[IJCAI-2021] A benchmark of data-free knowledge distillation from paper "Contrastive Model Inversion for Data-Free Knowledge Distillation"

Overview

DataFree

A benchmark of data-free knowledge distillation from paper "Contrastive Model Inversion for Data-Free Knowledge Distillation"

Authors: Gongfan Fang, Jie Song, Xinchao Wang, Chengchao Shen, Xingen Wang, Mingli Song

CMI (this work) DeepInv
ZSKT DFQ

Results

1. CIFAR-10

Method resnet-34
resnet-18
vgg-11
resnet-18
wrn-40-2
wrn-16-1
wrn-40-2
wrn-40-1
wrn-40-2
wrn-16-2
T. Scratch 95.70 92.25 94.87 94.87 94.87
S. Scratch 95.20 95.20 91.12 93.94 93.95
DAFL 92.22 81.10 65.71 81.33 81.55
ZSKT 93.32 89.46 83.74 86.07 89.66
DeepInv 93.26 90.36 83.04 86.85 89.72
DFQ 94.61 90.84 86.14 91.69 92.01
CMI 94.84 91.13 90.01 92.78 92.52

2. CIFAR-100

Method resnet-34
resnet-18
vgg-11
resnet-18
wrn-40-2
wrn-16-1
wrn-40-2
wrn-40-1
wrn-40-2
wrn-16-2
T. Scratch 78.05 71.32 75.83 75.83 75.83
S. Scratch 77.10 77.01 65.31 72.19 73.56
DAFL 74.47 57.29 22.50 34.66 40.00
ZSKT 67.74 34.72 30.15 29.73 28.44
DeepInv 61.32 54.13 53.77 61.33 61.34
DFQ 77.01 68.32 54.77 62.92 59.01
CMI 77.04 70.56 57.91 68.88 68.75

Quick Start

1. Visualize the inverted samples

Results will be saved as checkpoints/datafree-cmi/synthetic-cmi_for_vis.png

bash scripts/cmi/cmi_cifar10_for_vis.sh

2. Reproduce our results

Note: This repo was refactored from our experimental code and is still under development. I'm struggling to find the appropriate hyperparams for every methods (°ー°〃). So far, we only provide the hyperparameters to reproduce CIFAR-10 results for wrn-40-2 => wrn-16-1. You may need to tune the hyper-parameters for other models and datasets. More resources will be uploaded in the future update.
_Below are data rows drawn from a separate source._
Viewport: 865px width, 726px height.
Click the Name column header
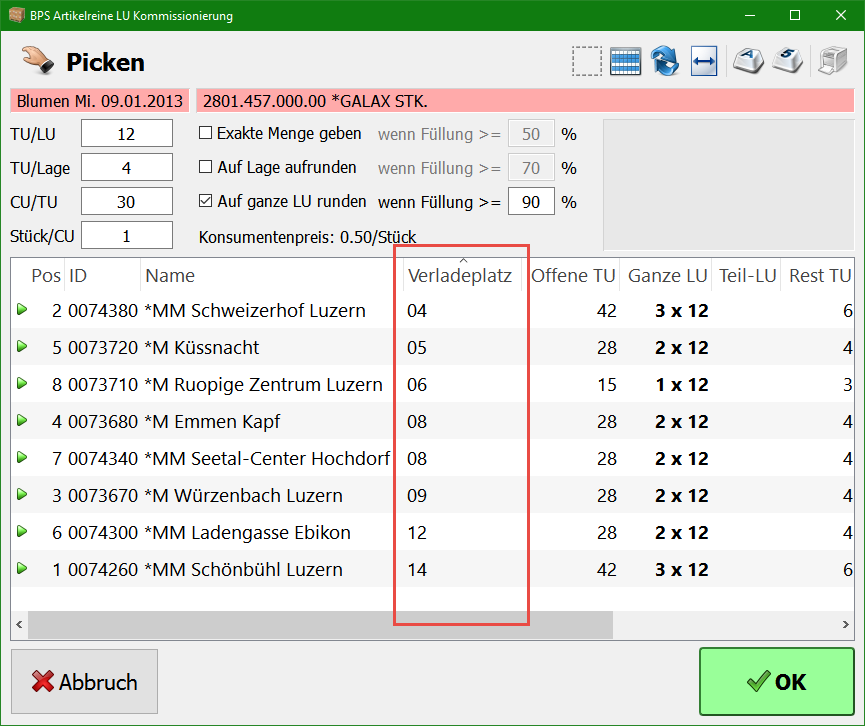[x=170, y=276]
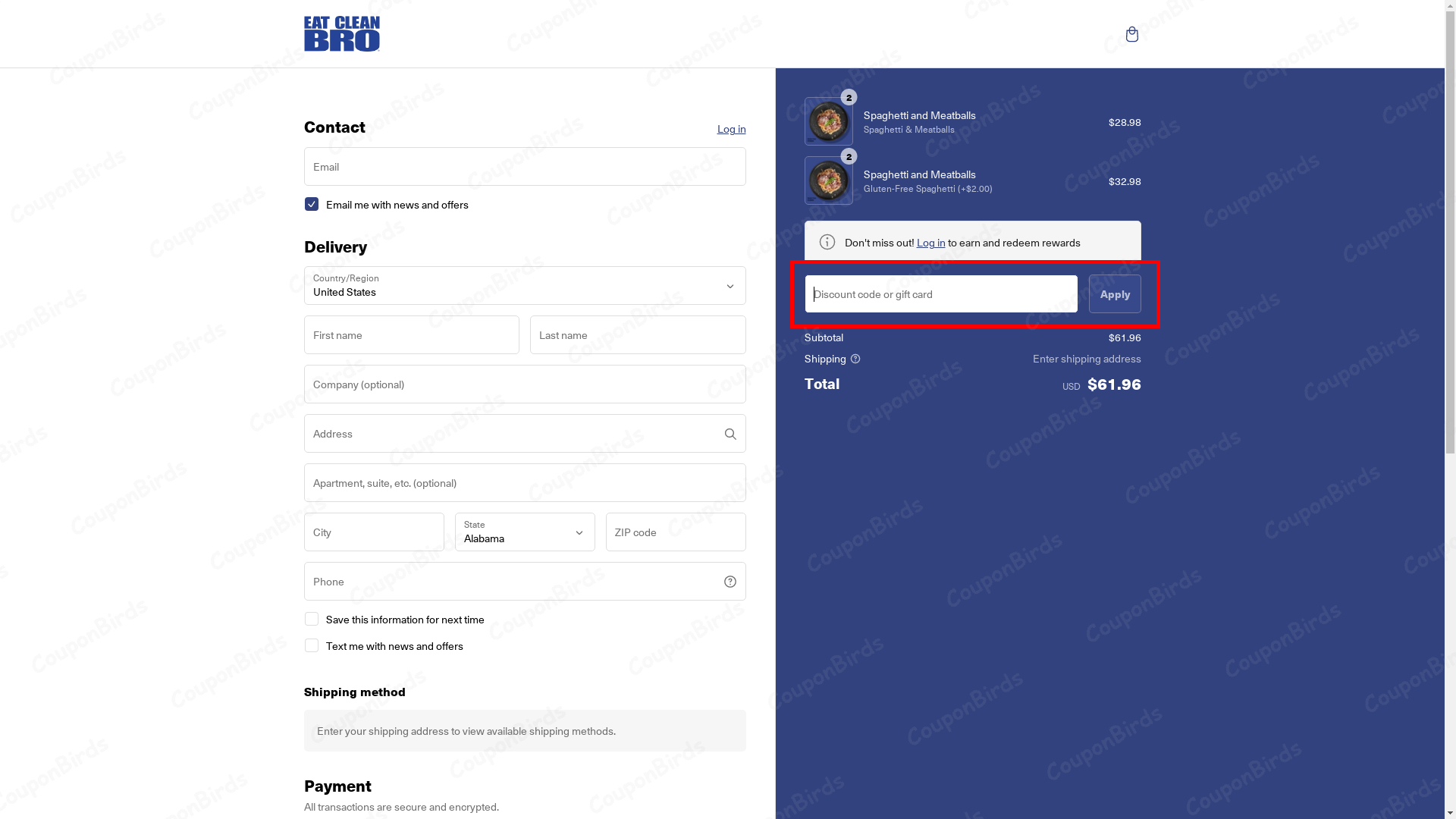This screenshot has width=1456, height=819.
Task: Focus the Discount code or gift card field
Action: coord(940,294)
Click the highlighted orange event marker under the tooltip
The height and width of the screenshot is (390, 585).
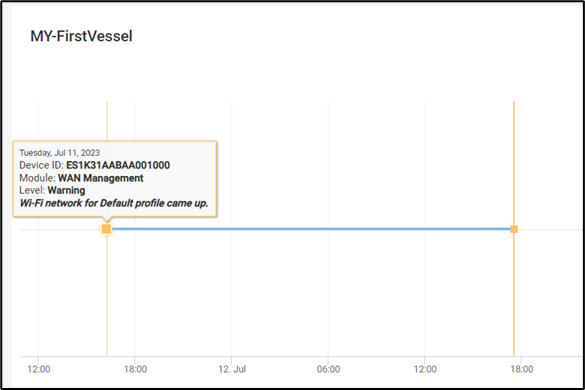(x=107, y=229)
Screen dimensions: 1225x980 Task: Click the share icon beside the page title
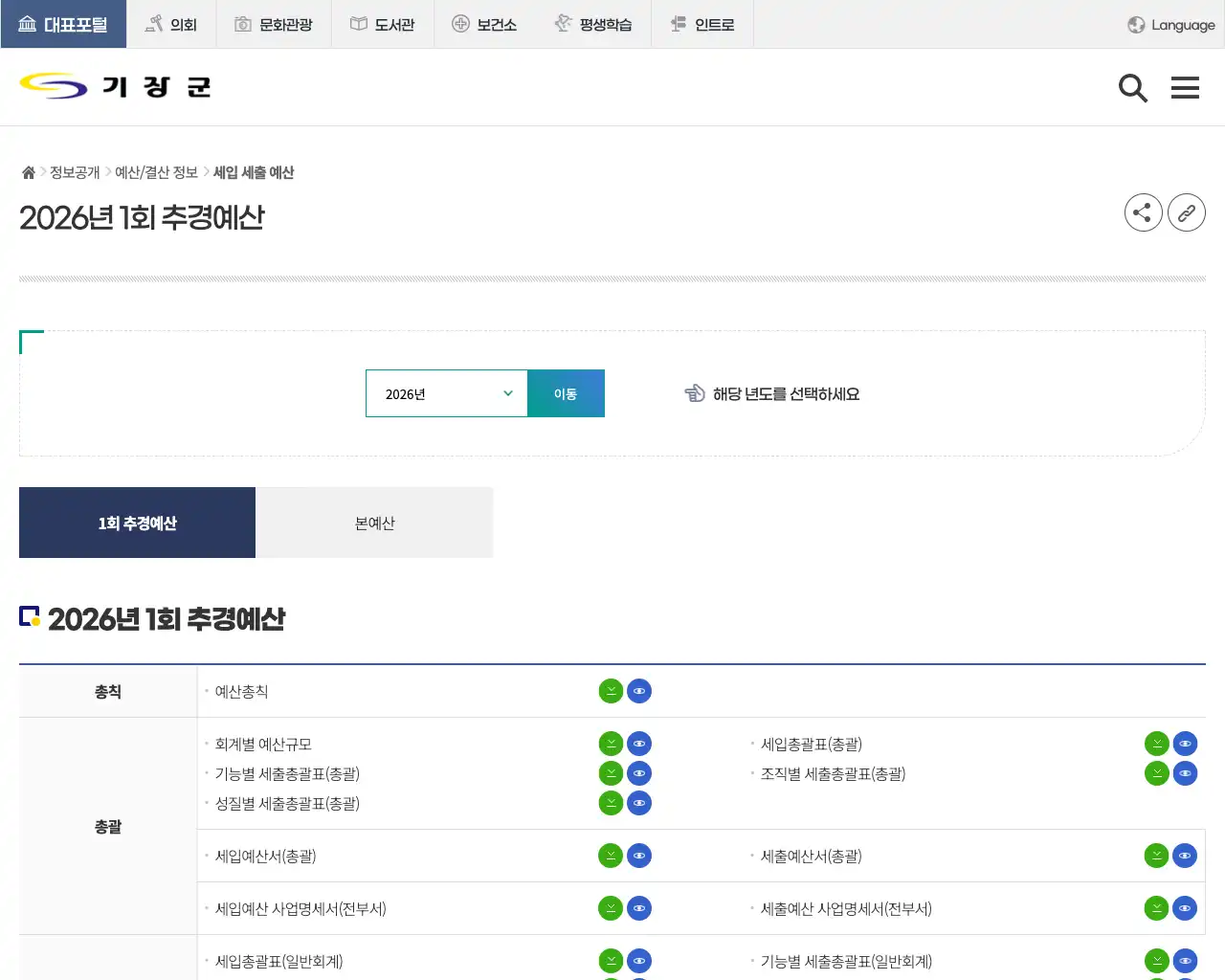point(1143,212)
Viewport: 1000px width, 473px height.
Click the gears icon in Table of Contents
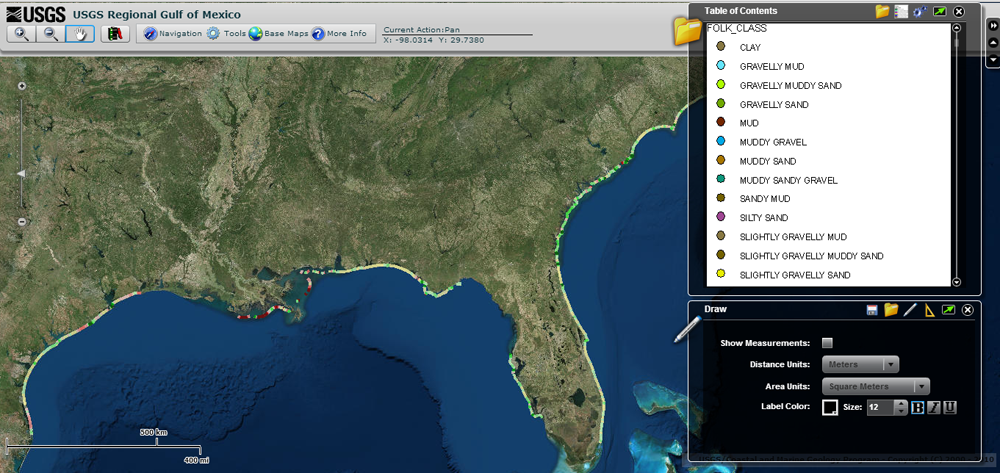pyautogui.click(x=920, y=11)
To reproduce our results, please download pre-trained teacher models from Dropbox-Models (266 MB) and extract them as checkpoints/pretrained. Also a pre-inverted data set with ~50k samples is available for wrn-40-2 teacher on CIFAR-10. You can download it from Dropbox-Data (133 MB) and extract them to run/cmi-preinverted-wrn402/.

  • Non-adversarial CMI: you can train a student model on inverted data directly. It should reach the accuracy of ~87.38% on CIFAR-10 as reported in Figure 3.

    bash scripts/cmi/nonadv_cmi_cifar10_wrn402_wrn161.sh
    
  • Adversarial CMI: or you can apply the adversarial distillation based on the pre-inverted data, where ~10k (256x40) new samples will be generated to improve the student. It should reach the accuracy of ~90.01% on CIFAR-10 as reported in Table 1.

    bash scripts/cmi/adv_cmi_cifar10_wrn402_wrn161.sh
    
  • Scratch CMI: It is OK to run the cmi algorithm wihout any pre-inverted data, but the student may overfit to early samples due to the limited data amount. It should reach the accuracy of ~88.82% on CIFAR-10, slightly worse than our reported results (90.01%).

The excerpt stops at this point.